In the passion of the moment, you can write expressions within methods which are quite complex. Most expressions are simple at first. As soon as you are looking at live data, though, you realize your naive assumptions will never work. You add this complexity, then that one, then another, until you have many layers of messages piled on each other. While you are debugging it is all understandable because you have so much context. Coming back to such a method in six months is quite a different experience.
Fixing the method right might require changes to several objects. While you are just exploring, such a commitment might be inappropriate.
Therefore, take an identifiable subexpression out of the complex expression. Assign its value to a temporary variable before the complex expression. Use the variable in the complex expression.
Role Suggesting Temporary Variable Name (6) explains how to name the variable. Composed Method (?) puts the subexpression where it belongs and gives it a name.
Temporary Variable (1) can be used to reuse the value of expressions which cannot be executed more than once.
How do you use an expression several places in a method when its value may change?
Methods without temporary variables are easier to understand than methods with temporary variables. However, you sometimes encounter expressions whose values change, either because of side-effects of evaluating the expression or because of outside effects, but you need to use the value more than once. Using a temporary variable is worth the cost in such a case, because the code simply wouldn't work otherwise.
For example, if you are reading from a stream, the evaluation of "stream next" causes the stream to change. If you are matching the value read against a list of keywords, you must save the value. Thus:
stream next = a ifTrue: [...]. stream next = b ifTrue: [...]. stream next = c ifTrue: [...]
Is not likely what you mean. Instead, you need to save the value in a temporary variable so you only execute "stream next" once.
| token | token := stream next. token = a ifTrue: [...] ...
Resources that are affected by the outside world also require this treatment. For example, "Time millisecondClockValue" cannot be executed more than once if you want to be guaranteed the same answer.
Therefore, execute the expression once and set a temporary variable. Use the variable instead of the expression in the remainder of the method.
Role Suggesting Temporary Variable Name (6) explains how to name the variable.
Collecting Temporary Variable (2) stores the intermediate results of a computation. Caching Temporary Variable (3) improves performance by eliminating redundant computation. Explaining Temporary Variable (4) makes methods containing complex expressions easier to read. Reusing Temporary Variable (5) correctly executes methods containing side-effecting expressions.
What do you call a temporary variable?
There are two important dimensions to communicate about a variable. The first is its type. Readers wishing to modify code need to know what responsibilities are assumed for an object occupying a variable. The second important dimension is role, that is, how the object is used in the computation. Understanding the role is important to understanding the method in which the variable is used. Different kinds of variables require different naming treatment to communicate type and role.

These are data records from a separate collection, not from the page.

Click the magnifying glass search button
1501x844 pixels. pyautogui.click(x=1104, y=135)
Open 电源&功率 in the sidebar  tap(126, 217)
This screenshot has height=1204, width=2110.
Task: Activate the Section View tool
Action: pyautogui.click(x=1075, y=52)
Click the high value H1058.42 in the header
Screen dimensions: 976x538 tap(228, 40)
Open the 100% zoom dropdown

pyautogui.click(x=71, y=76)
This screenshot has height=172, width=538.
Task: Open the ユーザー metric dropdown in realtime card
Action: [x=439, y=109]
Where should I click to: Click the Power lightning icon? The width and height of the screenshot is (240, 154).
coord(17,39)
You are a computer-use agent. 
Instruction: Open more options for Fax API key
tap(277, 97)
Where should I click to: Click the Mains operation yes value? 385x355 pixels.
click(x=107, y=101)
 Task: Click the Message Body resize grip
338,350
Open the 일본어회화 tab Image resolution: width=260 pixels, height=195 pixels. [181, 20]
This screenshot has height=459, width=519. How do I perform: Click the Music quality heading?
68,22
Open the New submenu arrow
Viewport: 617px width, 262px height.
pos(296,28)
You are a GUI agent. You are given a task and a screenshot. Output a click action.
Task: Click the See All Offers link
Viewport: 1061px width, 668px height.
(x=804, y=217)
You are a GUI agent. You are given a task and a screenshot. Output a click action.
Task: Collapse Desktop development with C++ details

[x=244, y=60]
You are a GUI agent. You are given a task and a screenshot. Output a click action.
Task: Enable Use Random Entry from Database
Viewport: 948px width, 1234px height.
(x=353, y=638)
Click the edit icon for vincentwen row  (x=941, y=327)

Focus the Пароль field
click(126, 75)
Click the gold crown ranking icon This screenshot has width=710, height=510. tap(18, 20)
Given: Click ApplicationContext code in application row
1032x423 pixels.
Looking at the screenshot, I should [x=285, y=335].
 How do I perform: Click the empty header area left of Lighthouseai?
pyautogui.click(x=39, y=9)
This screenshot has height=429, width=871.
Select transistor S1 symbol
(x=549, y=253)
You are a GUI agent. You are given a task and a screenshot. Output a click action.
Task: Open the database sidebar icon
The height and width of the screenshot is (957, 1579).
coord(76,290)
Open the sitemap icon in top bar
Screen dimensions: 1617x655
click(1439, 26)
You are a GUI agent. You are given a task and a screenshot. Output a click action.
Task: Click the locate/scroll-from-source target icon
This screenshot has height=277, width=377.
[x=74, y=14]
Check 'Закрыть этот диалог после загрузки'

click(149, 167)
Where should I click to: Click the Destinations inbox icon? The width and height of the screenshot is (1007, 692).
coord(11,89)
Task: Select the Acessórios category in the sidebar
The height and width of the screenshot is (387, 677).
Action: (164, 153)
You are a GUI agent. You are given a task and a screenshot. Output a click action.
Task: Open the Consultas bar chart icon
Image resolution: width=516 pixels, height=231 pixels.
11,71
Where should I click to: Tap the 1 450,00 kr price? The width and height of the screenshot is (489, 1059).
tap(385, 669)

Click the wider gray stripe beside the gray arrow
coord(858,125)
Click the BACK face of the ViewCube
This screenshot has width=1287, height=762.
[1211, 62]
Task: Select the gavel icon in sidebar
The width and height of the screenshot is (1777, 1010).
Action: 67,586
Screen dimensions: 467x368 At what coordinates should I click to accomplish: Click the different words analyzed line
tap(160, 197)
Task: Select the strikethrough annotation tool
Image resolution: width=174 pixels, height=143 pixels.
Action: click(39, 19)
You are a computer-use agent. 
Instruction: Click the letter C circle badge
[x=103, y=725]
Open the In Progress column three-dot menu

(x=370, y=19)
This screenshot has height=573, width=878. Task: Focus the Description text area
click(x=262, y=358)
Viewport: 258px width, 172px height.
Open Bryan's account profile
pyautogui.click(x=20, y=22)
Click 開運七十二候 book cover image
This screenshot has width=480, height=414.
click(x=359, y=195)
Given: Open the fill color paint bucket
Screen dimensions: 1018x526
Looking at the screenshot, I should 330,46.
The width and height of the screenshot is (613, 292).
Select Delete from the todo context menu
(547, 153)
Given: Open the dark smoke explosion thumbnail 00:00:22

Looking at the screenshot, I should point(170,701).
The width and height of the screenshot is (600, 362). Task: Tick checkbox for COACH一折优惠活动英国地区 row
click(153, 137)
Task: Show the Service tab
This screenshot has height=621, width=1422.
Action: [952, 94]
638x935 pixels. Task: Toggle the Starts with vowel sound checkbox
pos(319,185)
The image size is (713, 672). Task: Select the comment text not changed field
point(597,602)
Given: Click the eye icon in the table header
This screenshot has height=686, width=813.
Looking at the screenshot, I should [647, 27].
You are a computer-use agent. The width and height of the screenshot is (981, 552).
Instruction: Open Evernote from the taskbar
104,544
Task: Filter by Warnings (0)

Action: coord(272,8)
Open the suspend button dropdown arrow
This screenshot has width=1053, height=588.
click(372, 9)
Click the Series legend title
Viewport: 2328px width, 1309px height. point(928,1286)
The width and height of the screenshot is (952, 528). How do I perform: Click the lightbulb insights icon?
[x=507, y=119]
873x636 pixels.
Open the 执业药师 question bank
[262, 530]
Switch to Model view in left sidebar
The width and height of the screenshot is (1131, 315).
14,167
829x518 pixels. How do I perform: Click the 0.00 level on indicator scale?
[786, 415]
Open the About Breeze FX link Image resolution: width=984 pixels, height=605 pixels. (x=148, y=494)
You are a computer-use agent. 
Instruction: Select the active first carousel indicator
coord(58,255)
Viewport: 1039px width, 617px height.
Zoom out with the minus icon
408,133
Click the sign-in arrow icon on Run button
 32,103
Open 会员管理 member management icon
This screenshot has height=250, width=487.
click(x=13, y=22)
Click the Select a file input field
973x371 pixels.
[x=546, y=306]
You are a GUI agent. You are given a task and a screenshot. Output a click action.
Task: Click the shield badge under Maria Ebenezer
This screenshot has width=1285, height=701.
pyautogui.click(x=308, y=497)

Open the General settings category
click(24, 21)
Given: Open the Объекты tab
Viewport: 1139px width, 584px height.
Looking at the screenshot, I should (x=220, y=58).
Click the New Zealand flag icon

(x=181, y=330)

Temporary variables communicate their role by context. If you are staring at:
| sum | sum :=0.
... sum ...
you cannot possibly be confused about its type. Even if a temporary variable is initialized by a expression, you will be able to understand its type as long as the expression is well written:
| bounds | bounds := self bounds. ... bounds ...
Role, on the other hand, requires explicit communication. You have probably had the experience of reading code whose temporary variables had names like "a", "b", and the ever popular "temp". As a reader, you have to go through the code holding these useless names in your head until the light comes on. "A ha! 'b' is really the left offset of the parent widget."
Therefore, name temporary variables for the role they play in the computation. Use variable naming as an opportunity to communicate valuable tactical information to future readers.